Lo que no esperaba es encontrar dos Egiptos. Uno, el faraónico, el hermano mayor, el de los muertos, majestuoso, apoteósico, espectacular, interminable; agotaré los adjetivos, pero no las maravillas egipcias, porque aún aguardan tesoros bajo la arena del desierto esperando ser desenterrados. Los descubrimientos venideros nos fascinarán y también a las siguientes generaciones.
Pero hay otro Egipto, el hermano menor, el de los vivos, polvoriento, caótico, ruidoso, agotador, inclemente. El país vive volcado en el turismo egiptológico como no podía ser de otro modo; todos los esfuerzos, ingresos, investigaciones, recursos técnicos y humanos son pocos para salvaguardar templos, pirámides y tumbas; para facilitar que arqueólogos, antropólogos, historiadores, químicos o forenses estudien, daten, clasifiquen y ordenen su inmenso patrimonio faraónico, y para que equipos de todo el mundo sigan excavando en la arena.
El país entero vive por y para el turismo, así lo viven también los desfavorecidos, que son la mayoría, malviviendo en unas condiciones durísimas sin cuestionarse por qué no se benefician ellos de una mínima parte, ¡qué grande sería!, del dinero que millones de turistas ingresan a diario en las arcas del estado.
En El Cairo tuve la oportunidad de visitar el Museo de la Civilización, adonde fueron trasladadas las momias de veintidós faraones en una fastuosa y costosa ceremonia retransmitida al mundo entero. Las momias descansan ahora en una zona especial del impresionante edificio protegidas de la luz y de la temperatura exterior, salas contiguas y de recorrido unidireccional, escoltadas por personal de seguridad que impediría cualquier daño, ataque o inoportuna fotografía. Afuera, nadie puede protegerse de las abrasadoras temperaturas, nadie protege a sus niños, que corren descalzos detrás de los extranjeros al grito de «solo mirar, no agobiar», en un perfecto español, por calles que nunca duermen, armados con marcapáginas, escarabajos, figuritas de alabastro, túnicas o bolsos.
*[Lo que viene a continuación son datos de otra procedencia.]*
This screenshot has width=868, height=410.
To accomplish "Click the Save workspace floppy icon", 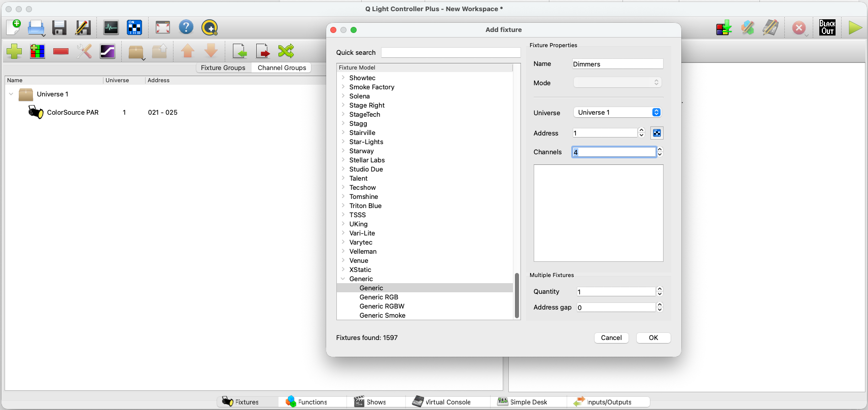I will [x=59, y=27].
Al regreso de Alejandría entramos en Zayed, lujosa ciudad a cuarenta kilómetros de El Cairo, que cuenta con institutos médicos, centros comerciales, universidades privadas y servicios de entretenimiento. El dinero se ve, se huele, se palpa en el ambiente. Fuimos caminando por una céntrica calle de baldosas de mármol blancas y negras, impolutas, no se resienten del incesante ir y venir porque un ejército de limpiadores se afana para que su brillo no se apague. Brutal contraste con las calles de sus ciudades, cuyas aceras y arcenes parecen vertederos, y con sus autopistas de cuatro y cinco carriles flanqueadas por cunetas que recogen toda la basura del país. ¡Bonito contraste!
Mención aparte es el Nilo, fértil, acogedor, abundante, cambiante, pero el río merece una columna entera.